Dsdna qubit

All samples were analyzed in a Clinical Laboratory Improvement Amendments certified laboratory using clinically validated methods. Samples were processed by liquid handlers in a 96-well format. Each batch of 96 samples included external positive and negative process controls, to ensure acceptable method performance. The samples underwent mechanical and chemical lysis and library preparation as previously described [Citation37]. Briefly, the RNA was extracted using silica beads and a series of washes, followed by elution in molecular biology grade water. DNA was degraded using RNase-free DNase. Prokaryotic and human rRNAs were removed using a subtractive hybridization method: biotinylated DNA probes with sequences complementary to microbial and human rRNAs were added to total RNA, the mixture was heated and cooled, and the probe-rRNA complexes were removed using magnetic streptavidin beads.
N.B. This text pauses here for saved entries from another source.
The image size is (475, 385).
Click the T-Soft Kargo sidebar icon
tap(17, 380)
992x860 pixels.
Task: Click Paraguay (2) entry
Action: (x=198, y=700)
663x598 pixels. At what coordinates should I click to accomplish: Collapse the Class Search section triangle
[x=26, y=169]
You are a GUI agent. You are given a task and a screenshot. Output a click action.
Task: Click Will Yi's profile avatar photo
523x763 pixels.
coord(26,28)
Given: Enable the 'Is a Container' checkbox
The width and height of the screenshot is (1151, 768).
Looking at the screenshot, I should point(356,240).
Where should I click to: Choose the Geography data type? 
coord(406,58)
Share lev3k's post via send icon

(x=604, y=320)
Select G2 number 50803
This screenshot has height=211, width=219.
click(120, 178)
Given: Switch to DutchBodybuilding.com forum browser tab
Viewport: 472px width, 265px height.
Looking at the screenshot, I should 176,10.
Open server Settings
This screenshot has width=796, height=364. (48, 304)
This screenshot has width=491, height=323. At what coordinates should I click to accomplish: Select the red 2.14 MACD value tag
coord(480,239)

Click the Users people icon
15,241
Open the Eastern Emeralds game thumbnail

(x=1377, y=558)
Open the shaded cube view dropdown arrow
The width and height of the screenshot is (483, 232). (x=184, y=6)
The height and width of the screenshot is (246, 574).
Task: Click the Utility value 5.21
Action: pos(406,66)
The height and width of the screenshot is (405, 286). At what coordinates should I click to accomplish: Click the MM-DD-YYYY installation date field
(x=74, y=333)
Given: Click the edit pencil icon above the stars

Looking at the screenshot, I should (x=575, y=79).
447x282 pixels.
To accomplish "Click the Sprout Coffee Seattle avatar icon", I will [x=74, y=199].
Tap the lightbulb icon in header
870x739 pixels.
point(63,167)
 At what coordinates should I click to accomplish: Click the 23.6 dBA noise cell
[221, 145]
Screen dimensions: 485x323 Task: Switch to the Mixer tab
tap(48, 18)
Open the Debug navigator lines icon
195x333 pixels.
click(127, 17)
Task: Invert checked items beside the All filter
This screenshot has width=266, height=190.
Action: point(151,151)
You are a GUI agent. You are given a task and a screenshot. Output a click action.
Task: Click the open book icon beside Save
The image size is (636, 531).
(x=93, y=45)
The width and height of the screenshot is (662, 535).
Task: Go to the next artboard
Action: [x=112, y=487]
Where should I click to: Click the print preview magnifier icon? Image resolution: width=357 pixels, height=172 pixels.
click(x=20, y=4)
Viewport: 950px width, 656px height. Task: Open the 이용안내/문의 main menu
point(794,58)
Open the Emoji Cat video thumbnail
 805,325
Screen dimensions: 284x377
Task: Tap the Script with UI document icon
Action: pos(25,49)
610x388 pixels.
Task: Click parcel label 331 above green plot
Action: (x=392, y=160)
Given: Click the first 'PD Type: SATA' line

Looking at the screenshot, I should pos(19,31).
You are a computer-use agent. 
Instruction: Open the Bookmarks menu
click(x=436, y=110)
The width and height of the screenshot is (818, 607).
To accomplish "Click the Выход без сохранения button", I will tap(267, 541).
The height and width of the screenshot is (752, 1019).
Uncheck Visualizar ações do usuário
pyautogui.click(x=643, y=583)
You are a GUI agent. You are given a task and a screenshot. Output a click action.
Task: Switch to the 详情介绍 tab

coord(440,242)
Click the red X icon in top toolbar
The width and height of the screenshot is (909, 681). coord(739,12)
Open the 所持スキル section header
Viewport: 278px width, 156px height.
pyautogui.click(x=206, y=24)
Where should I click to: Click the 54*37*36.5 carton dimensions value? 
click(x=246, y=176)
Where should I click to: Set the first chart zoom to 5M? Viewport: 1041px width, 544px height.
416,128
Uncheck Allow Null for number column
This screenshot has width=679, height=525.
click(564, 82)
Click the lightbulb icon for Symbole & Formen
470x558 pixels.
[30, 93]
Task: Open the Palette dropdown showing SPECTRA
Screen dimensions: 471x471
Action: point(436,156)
The remaining RNAs that contained all other human and microbial RNAs (coding and noncoding) were converted to directional sequencing libraries using unique dual-barcoded adapters and ultrapure reagents. Libraries were pooled and assessed for quality with dsDNA Qubit™ (Thermo Fisher Scientific, MA, USA) and Fragment Analyzer (Advanced Analytical, CA, USA) methods. Library pools were sequenced on an Illumina NovaSeq™ 6000 instrument (Illumina, Inc., CA, USA) using 300-cycle kits.